- Directed by: José Javier Reyes
- Screenplay by: José Javier Reyes; Mel del Rosario;
- Story by: Mel del Rosario
- Produced by: Orly Ilacad
- Starring: Judy Ann Santos; Ryan Agoncillo;
- Cinematography: Rodolfo Aves Jr.
- Edited by: Vanessa Ubas De Leon
- Music by: Jesse Lucas
- Production company: OctoArts Films
- Distributed by: OctoArts Films
- Release date: December 25, 2011;
- Running time: 110 minutes
- Country: Philippines
- Language: Filipino

= My House Husband: Ikaw Na! =

My House Husband: Ikaw Na! (or simply My House Husband) is a 2011 comedy drama film directed by José Javier Reyes. The film stars real-life couple Judy Ann Santos and Ryan Agoncillo. It was one of the entries in the 2011 Metro Manila Film Festival.

==Synopsis==
Rod resigns from his job at a bank after receiving word that he is being reassigned to a faraway post. He conceals resignation from his wife Mia out of pride but convinces her to look for a job while he substitutes for her in household chores.
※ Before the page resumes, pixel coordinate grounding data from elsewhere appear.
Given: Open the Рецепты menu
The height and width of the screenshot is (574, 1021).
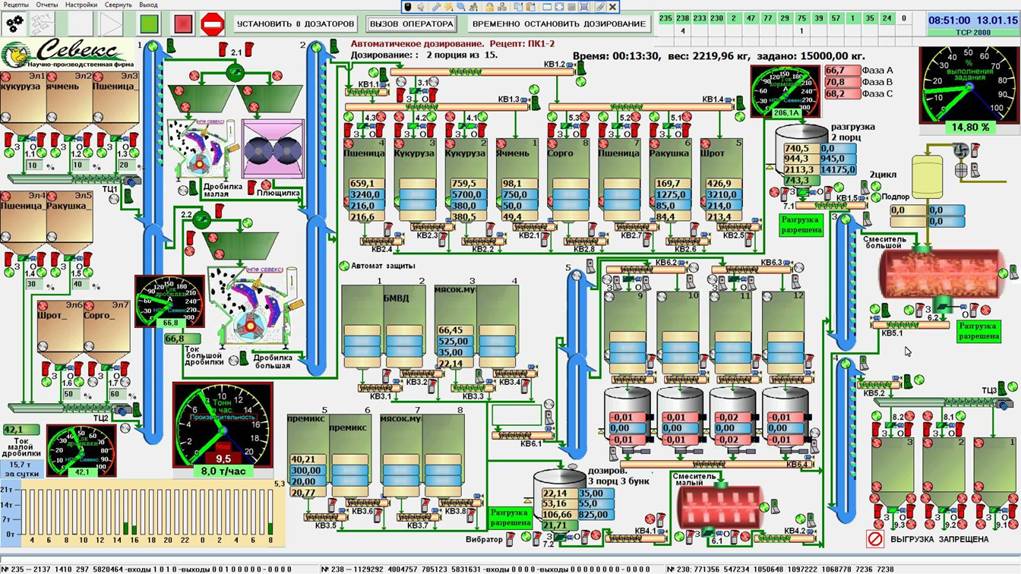Looking at the screenshot, I should (16, 5).
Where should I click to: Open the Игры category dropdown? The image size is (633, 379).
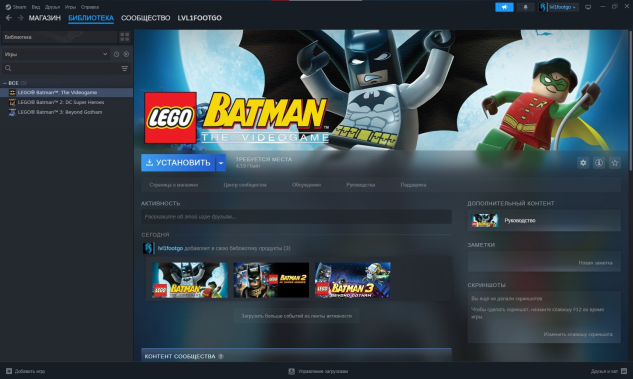coord(56,54)
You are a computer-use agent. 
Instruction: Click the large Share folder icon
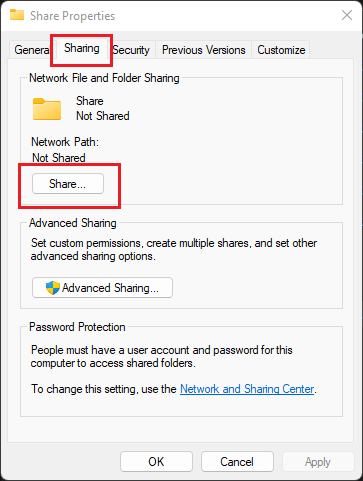coord(47,109)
While struggling in housework and caring for their children, Rod becomes friends with their new neighbor, Aida, an eccentric figure who gives him valuable life advice.
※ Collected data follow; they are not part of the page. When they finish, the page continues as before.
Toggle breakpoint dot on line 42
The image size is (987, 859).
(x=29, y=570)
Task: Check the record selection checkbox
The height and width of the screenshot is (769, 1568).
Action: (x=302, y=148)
Mia later learns of Rod's resignation and argues with Rod at home, ending in Rod leaving. That same night, Aida, who is in a relationship with a married man, is confronted and humiliated at her home by his boyfriend's wife and daughter, leaving her to attempt suicide by overdosing on Vitamin C pills before being rescued by Mia. At the hospital, Mia chastises Aida for her relationship, but Aida pushes back by revealing Rod's struggles as a house husband. Chastened, Mia and Rod gradually reconcile, with Rod moving back into the house and Mia enjoying her new job, while Aida finds a new boyfriend.

==Cast==
- Judy Ann Santos as Mia Alvarez
- Ryan Agoncillo as Rodrigo "Rod" Alvarez
- Eugene Domingo as Aida
- Agot Isidro as Cynthia
- Francine Prieto as Tessie
- Miriam Quiambao as Veron
- Rocco Nacino as Erik
- Renz Valerio as Stephen
- Derick Monasterio as Chad
- Lexi Fernandez as Mimay
- Boots Anson-Roa as Lilia
- Dante Rivero as Delfin
- Bobby Andrews as Ariel
- Lance Diaz as Migo
- Sabrina Man as Kaye
- Johnny Revilla as Henry
- Mel Kimura as Yolly
- Malou Crisologo as Sofia
- Aaron Novilla as Ethan
- Cai Cortez as Stella Villafrancia
- Chinggay Riego as Pia Villafrancia

==Awards==

| Award giving body | Award | Result | Ref. |
| 37th Metro Manila Film Festival | Best Festival Supporting Actress (Eugene Domingo) | Won |  |
| Gender Sensitivity Award | Won |

==Release==
===Box office===
My House Husband: Ikaw Na! earned PHP 17.33 million on its opening day making it as the fourth overall grossing films for the 2011 Metro Manila Film Festival. On its second day, it grossed over PHP 30.3 million and at the fourth place behind Enteng Ng Ina Mo, Ang Panday 2 and Segunda Mano.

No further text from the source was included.